El tipo de cambio corrigió su apreciación y el dólar subió $55 en un mes
Luego de un primer semestre en el que se mantuvo apreciado, en el último mes empezó a corregir el tipo de cambio. Este lunes llegó a $1.446,50. Por la baja del salario, no se espera mucho impacto en precios
El dólar mayorista continuó en el inicio de la semana con su tendencia alcista, alejándose de los niveles de apreciación cambiaria que marcaron el ritmo de una economía ralentizada en el primer semestre, con impacto en sectores industriales que sufren por la apertura comercial, en un contexto de menor poder adquisitivo.

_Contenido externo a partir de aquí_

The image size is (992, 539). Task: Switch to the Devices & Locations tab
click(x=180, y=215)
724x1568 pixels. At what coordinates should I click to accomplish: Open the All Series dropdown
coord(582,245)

La cotización llegó a $1.446,50, lo que implicó una suba de $55 en el último mes, equivalente a un aumento del 4%. Con la actividad y el consumo masivo en un virtual parate, la expectativa es que no haya mayor impacto inflacionario, en la medida en la que la corrección cambiaria siga siendo gradual.

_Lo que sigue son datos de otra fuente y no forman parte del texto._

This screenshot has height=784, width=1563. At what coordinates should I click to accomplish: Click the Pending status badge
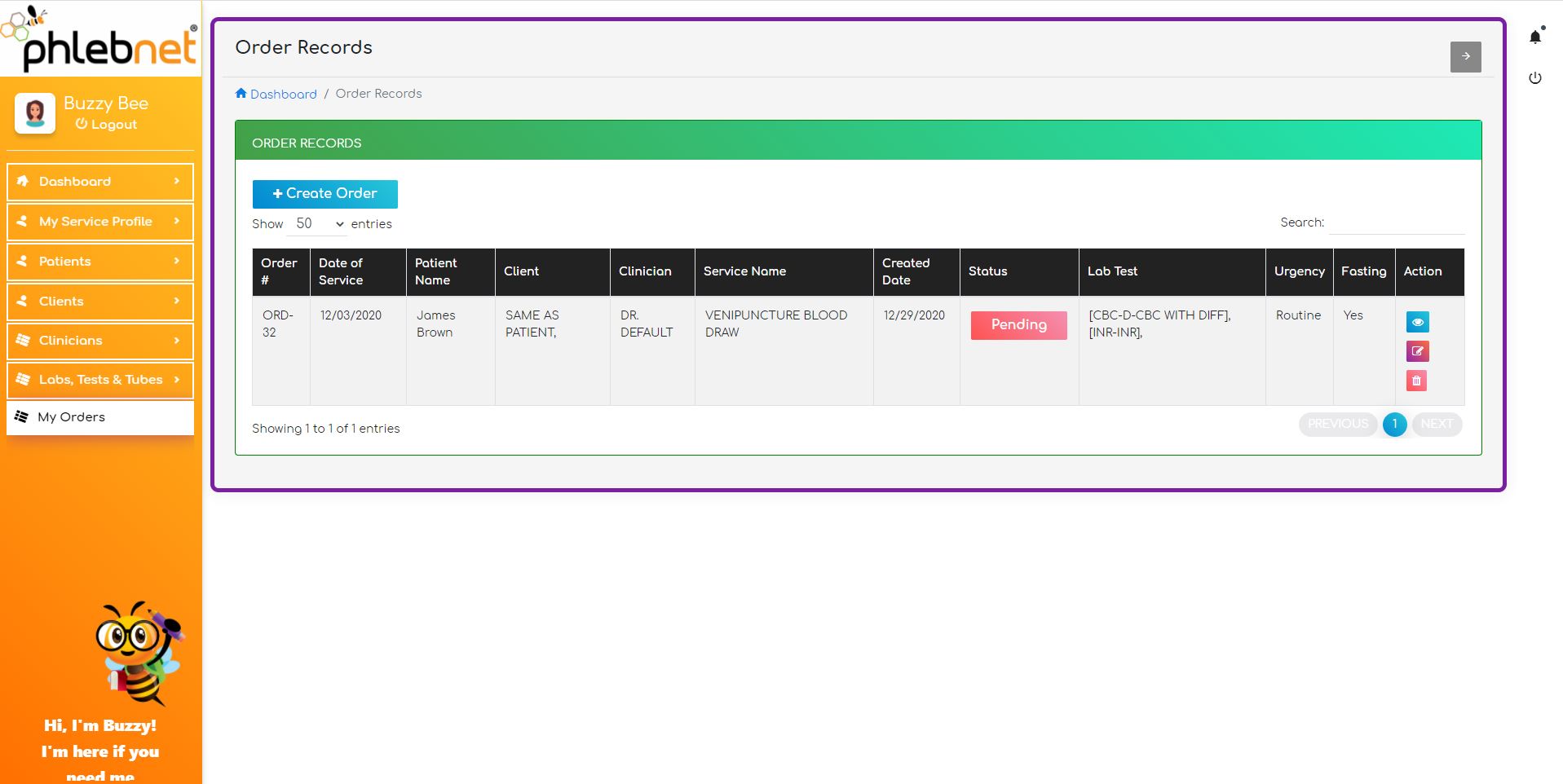(x=1018, y=325)
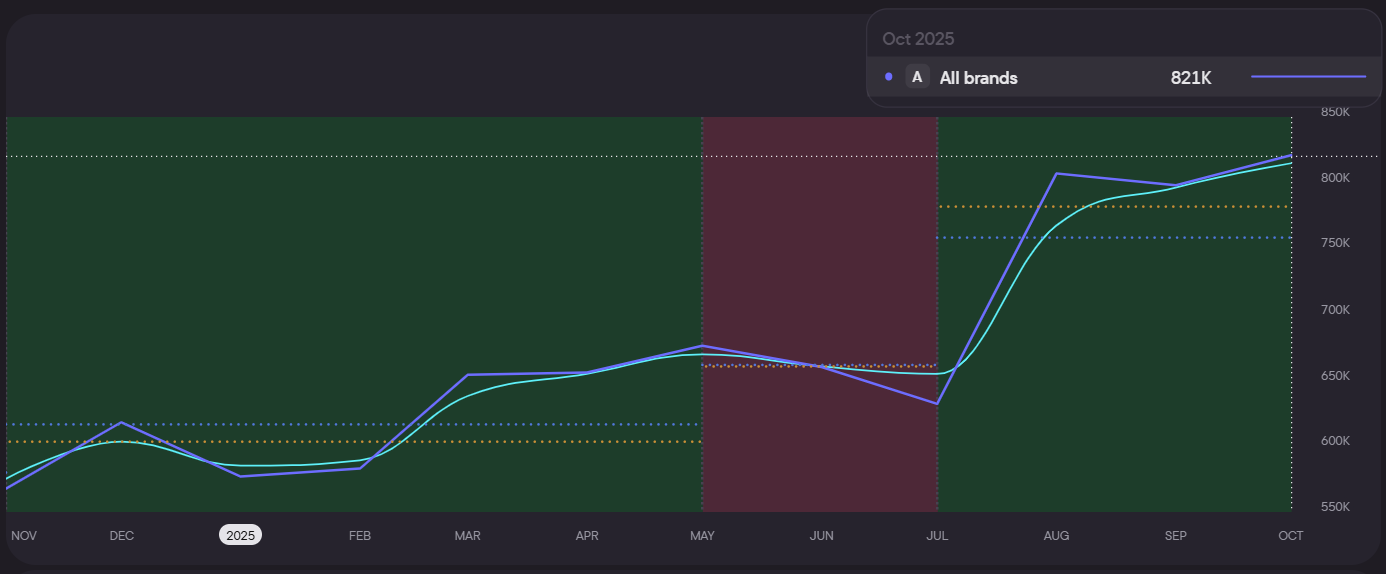Click the 550K label on the y-axis
1386x574 pixels.
1335,507
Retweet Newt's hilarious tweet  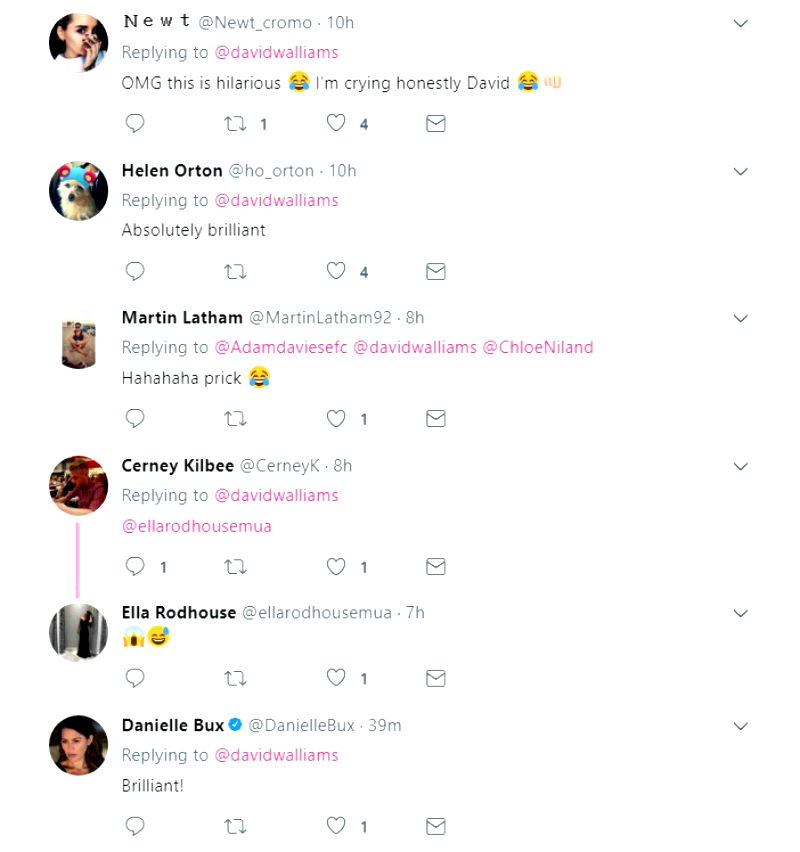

La dinámica del dólar tomó sesgo innegablemente alcista hace dos semanas, cuando dejó de rondar los $1.400 y trepó hasta el nivel actual de $1.446,50, todavía muy lejos del techo de las bandas, que hoy está en $1.773. Ese dato implica, por un lado, que la suba del dólar está todavía lejos de ser un problema que deba generar mayores pánicos, y a la vez que tiene un largo camino por recorrer si la demanda empieza dominar a la oferta, lo que se espera que suceda en el segundo semestre, pasada la estacionalidad de la cosecha gruesa. En ese sentido, tiene margen para subir un 22,6%.
Se trata, más que de un susto por el impacto que podrá tener una suba, de una corrección del atraso cambiario que el Gobierno decidió convalidar en lo que va del semestre. El director de Epyca, Martín Kalos, dijo al respecto: "Desde principios de año venimos marcando en la consultora ese problema: haber tenido un tipo de cambio apreciado en el primer semestre, a un nivel que no puede mantenerse en el segundo semestre, cuando la demanda empezará a superar a la oferta. La pregunta es por qué el BCRA no lo previó, en lugar de insistir con una política de apreciación".
Y agregó: "El Gobierno compró muchos dólares, pero podría haber comprado más y evitar una reducción del precio del dólar en términos reales. Insistió así con una política de apreciación. El tipo de cambio va a subir en el segundo semestre y ese vaivén es innecesario, es por la estacionalidad estructural de las exportaciones, que el Gobierno quiso ignorar, no por las apuestas diarias del mercado. Ahora ya la demanda de dólares sigue igual, pero con menos oferta. No debería tener impacto en la inflación. El tipo de cambio estaba apreciado y ahora corrige. Puede no tener traslado, más allá de los precios mayoristas".
Coincidió el economista jefe de Eco Go, Lucio Garay Méndez: "Hay que tener presente que en los primeros meses del año el dólar cayó y ahora corrige en forma que parece controlada. No parece un desanclaje de expectativas. Pareciera más un movimiento para compensar la inflación de los últimos meses y no retrasar el tipo de cambio real. Mientras no se acerque al techo de la banda y genere dudas sobre la sostenibilidad del esquema, hay margen para que suba sin traspaso total a precios".
Para el economista jefe de Vectorial, Haroldo Montagu, quien coincidió, la baja del salario ayudará a moderar el impacto en precios: "El Gobierno empieza a darse cuenta de que el tipo de cambio apreciado lo complica más de lo que lo beneficia, en este contexto de recesión económica. Una devaluación suave no necesariamente va a tener impacto inflacionario inmediato y profundo, por los malos motivos: caída de salarios y actividad. La abundancia de dólares refleja más las ingenierías financieras del Ministerio de Economía que la estructura productiva. En ese contexto, puede darse el lujo de deslizar el dólar sin repercusión inmediata en precios. Tiene riesgos, pero opta por esa vía ante la obviedad de un tipo de cambio súper apreciado".
El economista de Econviews Alejandro Giacoia sumó: "El dólar está 25% debajo de la banda superior. No parece preocupante y de hecho parece sano que el dólar se mueva en línea con la inflación de los últimos meses. Que se vaya moviendo así como se está moviendo ahora, más o menos suave, para evitar que estas correcciones se den todas juntas con un salto más fuerte. Es mejor de esta manera. Aunque el BCRA no puede intervenir hasta que llegue al techo, sí ha intervenido en alguna oportunidad en el mercado de futuros o vendiendo bonos dólar linked".